A multimodality approach to MVP patients is increasingly recognized in importance, especially for arrhythmic risk stratifications. Indeed, the value of continuous rhythm monitoring either with Holter-ECG or implantable loop recorders demonstrated the importance of VA burden and complexity in predicting life-threatening events [28]. These tools could be used comprehensively together with CMR, although their combined performance remains to be evaluated. Moreover, new CMR parameters may complement LGE evaluation.

Contrary to previous studies [8, 10], our analysis showed that the prolapse distance, LVEDVi, and LVEF were not significantly associated with co-VAs. This discrepancy could be due to differences in patient selection criteria across studies. However, it also underscores the complexity of MVP and the multifactorial nature of its associated arrhythmic risks. Therefore, a single parameter might not be sufficient to capture the nuanced risk profile of an MVP patient.

Overall, our findings confirm the usefulness of a CMR approach in arrhythmic risk stratification in MVP patients, as recommended by the ESC/EACTS guidelines by the EHRA expert consensus statement [5, 7]. Given the multifaceted nature of MVP-related arrhythmias, combining several CMR features, particularly LGE and MAD features, might provide a more comprehensive and accurate risk assessment.

Some limitations of this analysis must be acknowledged. Due to the retrospective nature of the majority of included studies, inherent bias cannot be ruled out. In addition, heterogeneity in study design and patient populations may have influenced the results, however, only one study was assessed as having a high risk of bias. Moreover, we could not analyze the impact of MR severity, leaflet length/thickness, curling, MAD distance, and mapping techniques because a limited number of studies were available. This underscores the importance of further research to assess whether these parameters may improve current well-validated risk stratification markers. Finally, no attempt was made to find unpublished or grey data, as the focus of this study was solely on published literature.

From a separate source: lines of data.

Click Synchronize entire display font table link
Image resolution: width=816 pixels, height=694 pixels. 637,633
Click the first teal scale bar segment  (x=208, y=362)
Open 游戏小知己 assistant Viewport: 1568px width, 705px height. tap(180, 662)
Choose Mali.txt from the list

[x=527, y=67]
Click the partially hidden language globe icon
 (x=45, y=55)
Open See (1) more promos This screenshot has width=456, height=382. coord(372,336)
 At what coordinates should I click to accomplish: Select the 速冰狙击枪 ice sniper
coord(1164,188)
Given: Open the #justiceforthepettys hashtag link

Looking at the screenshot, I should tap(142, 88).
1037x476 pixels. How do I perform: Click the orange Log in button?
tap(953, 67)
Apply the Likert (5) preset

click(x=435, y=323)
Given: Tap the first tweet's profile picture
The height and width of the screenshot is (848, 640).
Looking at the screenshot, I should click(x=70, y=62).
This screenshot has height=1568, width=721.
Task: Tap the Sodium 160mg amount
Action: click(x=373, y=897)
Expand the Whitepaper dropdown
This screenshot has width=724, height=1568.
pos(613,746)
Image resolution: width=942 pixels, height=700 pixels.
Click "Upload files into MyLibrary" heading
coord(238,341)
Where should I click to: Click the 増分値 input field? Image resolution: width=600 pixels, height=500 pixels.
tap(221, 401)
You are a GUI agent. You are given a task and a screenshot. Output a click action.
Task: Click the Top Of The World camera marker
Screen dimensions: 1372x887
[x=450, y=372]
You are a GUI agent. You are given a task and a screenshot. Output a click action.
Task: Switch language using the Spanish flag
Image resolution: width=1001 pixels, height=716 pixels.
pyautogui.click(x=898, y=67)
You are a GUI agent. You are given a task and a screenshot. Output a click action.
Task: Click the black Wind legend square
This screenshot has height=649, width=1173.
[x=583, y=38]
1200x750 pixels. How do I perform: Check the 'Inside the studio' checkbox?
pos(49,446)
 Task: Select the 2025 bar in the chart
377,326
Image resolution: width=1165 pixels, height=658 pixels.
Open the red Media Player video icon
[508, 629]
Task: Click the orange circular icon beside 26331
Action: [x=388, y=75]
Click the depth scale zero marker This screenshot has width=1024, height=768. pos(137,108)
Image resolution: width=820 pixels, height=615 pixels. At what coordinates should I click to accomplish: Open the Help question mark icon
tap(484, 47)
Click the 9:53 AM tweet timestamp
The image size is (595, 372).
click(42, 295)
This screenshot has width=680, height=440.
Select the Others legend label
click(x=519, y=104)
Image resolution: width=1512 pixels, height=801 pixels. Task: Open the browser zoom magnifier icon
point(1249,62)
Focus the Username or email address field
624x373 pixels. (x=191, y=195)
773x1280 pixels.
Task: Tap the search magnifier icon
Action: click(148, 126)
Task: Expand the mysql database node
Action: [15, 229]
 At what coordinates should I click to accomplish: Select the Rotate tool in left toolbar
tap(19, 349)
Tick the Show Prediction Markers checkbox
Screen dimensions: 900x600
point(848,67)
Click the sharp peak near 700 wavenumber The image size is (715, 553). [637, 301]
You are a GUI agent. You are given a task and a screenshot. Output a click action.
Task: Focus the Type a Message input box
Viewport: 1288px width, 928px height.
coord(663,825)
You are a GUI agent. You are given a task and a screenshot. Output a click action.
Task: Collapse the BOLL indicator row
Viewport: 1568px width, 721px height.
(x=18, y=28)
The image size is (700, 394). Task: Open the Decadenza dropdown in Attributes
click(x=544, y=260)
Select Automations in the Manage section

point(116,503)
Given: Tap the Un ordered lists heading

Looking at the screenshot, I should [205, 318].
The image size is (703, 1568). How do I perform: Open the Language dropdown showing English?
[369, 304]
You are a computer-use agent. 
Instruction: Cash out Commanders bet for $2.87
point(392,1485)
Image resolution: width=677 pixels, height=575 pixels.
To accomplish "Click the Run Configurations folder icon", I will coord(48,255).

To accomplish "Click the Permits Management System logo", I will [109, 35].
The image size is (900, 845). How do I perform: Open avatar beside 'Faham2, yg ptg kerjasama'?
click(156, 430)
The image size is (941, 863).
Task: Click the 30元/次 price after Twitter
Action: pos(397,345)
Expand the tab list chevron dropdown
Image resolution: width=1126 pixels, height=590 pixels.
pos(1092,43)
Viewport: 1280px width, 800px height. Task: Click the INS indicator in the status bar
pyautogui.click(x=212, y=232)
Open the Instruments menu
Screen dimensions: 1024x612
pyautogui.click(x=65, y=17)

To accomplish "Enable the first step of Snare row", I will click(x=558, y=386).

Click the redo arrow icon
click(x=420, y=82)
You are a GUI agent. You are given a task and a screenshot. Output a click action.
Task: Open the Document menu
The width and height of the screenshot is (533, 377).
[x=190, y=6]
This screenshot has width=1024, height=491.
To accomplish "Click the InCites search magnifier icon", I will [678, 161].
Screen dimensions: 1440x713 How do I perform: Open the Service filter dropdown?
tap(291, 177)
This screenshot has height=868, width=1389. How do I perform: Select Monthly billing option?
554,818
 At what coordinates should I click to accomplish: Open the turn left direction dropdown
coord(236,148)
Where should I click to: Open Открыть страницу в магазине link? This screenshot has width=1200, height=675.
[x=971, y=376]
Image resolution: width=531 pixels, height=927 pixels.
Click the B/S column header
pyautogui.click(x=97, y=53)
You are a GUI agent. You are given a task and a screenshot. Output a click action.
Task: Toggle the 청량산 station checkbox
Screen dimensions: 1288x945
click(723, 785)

In conclusion, this systematic review and meta-analysis emphasize the value of LGE as a key CMR characteristic for assessing arrhythmia risk classification in patients with MVP. Moreover, the presence of MAD may further stratify these patients. Thus, a multi-parametric CMR approach provides a more comprehensive risk assessment. Future prospective multicenter studies are needed to validate these findings and to establish standardized guidelines for the integration of CMR in the management of MVP. Finally, while CMR is a useful tool for risk stratification, its results must always be linked with clinical parameters and individual patient features for a thorough risk assessment.